Peter John Hollingworth  (born 10 April 1935) is an Australian retired Anglican bishop. Engaged in social work for several decades, he served as the archbishop of the Anglican Diocese of Brisbane in Queensland for 11 years from 1989 and was the 1991 Australian of the Year. He served as the 23rd governor-general of Australia from 2001 until 2003. He is also an author and recipient of various civil and ecclesiastical honours. In May 2003 Hollingworth became the third Australian governor-general to resign, after criticisms were aired over his conduct as Anglican Archbishop of Brisbane in the 1990s.

Early life
Born in Adelaide, South Australia, Hollingworth moved to Melbourne, Victoria, in 1940. After attending Lloyd Street and Murrumbeena primary schools he received his secondary-school education at Scotch College, Melbourne, then began a cadetship with BHP, an Australian mining company.

Education and career
Hollingworth was conscripted for national service in 1953 and, after basic training at the Royal Australian Air Force base at Point Cook, he began working in the chaplain's office and discerned a vocation to ordained ministry. After matriculating in 1954 he enrolled at the University of Melbourne, residing at Trinity College as a member of its school of theology. He graduated with a Bachelor of Arts degree in 1958 and a Licentiate of Theology in 1959.

On 6 February 1960 he married Kathleen Ann Turner, an obstetric physiotherapist, whom he had met while on National Service. The couple have three daughters.

Hollingworth was ordained as an Anglican priest in 1960. He became deacon-in-charge and then priest-in-charge of St Mary's North Melbourne, in a group ministry of the Anglican Inner City Mission within the Melbourne Diocesan Centre. In 1964 he joined the Brotherhood of St Laurence, an independent Anglican welfare organisation, as chaplain and director of youth and children's work, then as director of social policy and research. He completed a master's degree in social work and in 1980 was appointed executive director of the Brotherhood of St Laurence, where he served for 25 years and was involved in other associated community and welfare bodies.

He wrote several books about his work with the poor which became educational texts. As a public advocate on welfare policy he argued that "poverty should be looked at in terms of the structure of society rather than the individual case."

He was elected a canon of St Paul's Cathedral in 1980 and became the Bishop in the Inner City upon his consecration, 24 February 1985.

In 1989 he was elected the 8th Archbishop of Brisbane, where he continued his advocacy for the poor and underprivileged and supported the ordination of women.

He was chairman of the International Year of Shelter for the Homeless National NGO Committee and was named Australian of the Year for 1991, being described as "Australia’s foremost spokesman for social justice". He used his public profile to criticise government policy in relation to Aboriginal welfare and youth unemployment.

In 1998, he attended as an appointed delegate to the 1998 Australian Constitutional Convention.

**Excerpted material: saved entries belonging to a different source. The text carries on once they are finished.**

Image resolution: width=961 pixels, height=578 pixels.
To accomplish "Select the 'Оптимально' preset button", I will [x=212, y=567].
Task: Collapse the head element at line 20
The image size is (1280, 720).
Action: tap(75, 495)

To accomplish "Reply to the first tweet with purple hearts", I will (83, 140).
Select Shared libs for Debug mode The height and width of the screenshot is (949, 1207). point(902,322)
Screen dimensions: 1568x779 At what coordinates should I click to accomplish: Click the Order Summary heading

Governor-General of Australia

On 22 April 2001 the Prime Minister of Australia, John Howard, announced that Queen Elizabeth II had accepted his advice to appoint Hollingworth as Governor-General of Australia upon the completion of Sir William Deane's term. He was the first Christian cleric to hold the post, though precedent existed at a state level where Aboriginal pastor Sir Doug Nicholls and Uniting Church minister Sir Keith Seaman had served as Governor of South Australia and Davis McCaughey had served as Governor of Victoria. On 29 June 2001, Hollingworth was sworn in as Governor-General of the Commonwealth of Australia and Commander-in-Chief of the Defence Force. As the governor-general is the chancellor and principal companion of the Order of Australia, Hollingworth was appointed a companion of the order (AC) on 29 June 2001.

Resignation
In December 2001, allegations were raised that, during his time as Archbishop of Brisbane, Hollingworth had failed to deal appropriately with sex abuse allegations made against a church teacher at Toowoomba Preparatory School. That month, the Brisbane Anglican diocese was ordered to pay $834,800 damages to the woman who had been found to have been sexually abused. Hetty Johnston, an advocate for child sex abuse victims, instigated a campaign calling for Hollingworth to resign. Hollingworth told the Australian media that, as a newly appointed archbishop at the time, he lacked the experience to handle the matter. He also said he had not believed that the case involved sexual abuse, but conceded he had not done enough to stop abuses occurring. Hollingworth subsequently apologised to the Toowoomba victim and released a formal statement condemning child sexual abuse but by February 2002, the Labor Opposition was calling for Hollingworth to be dismissed. Hollingworth stepped down from his positions as the Brisbane Lions' No 1 ticket holder, patron of Barnardo's, Kids First Foundation and the National Association for the Prevention of Child Abuse and Neglect.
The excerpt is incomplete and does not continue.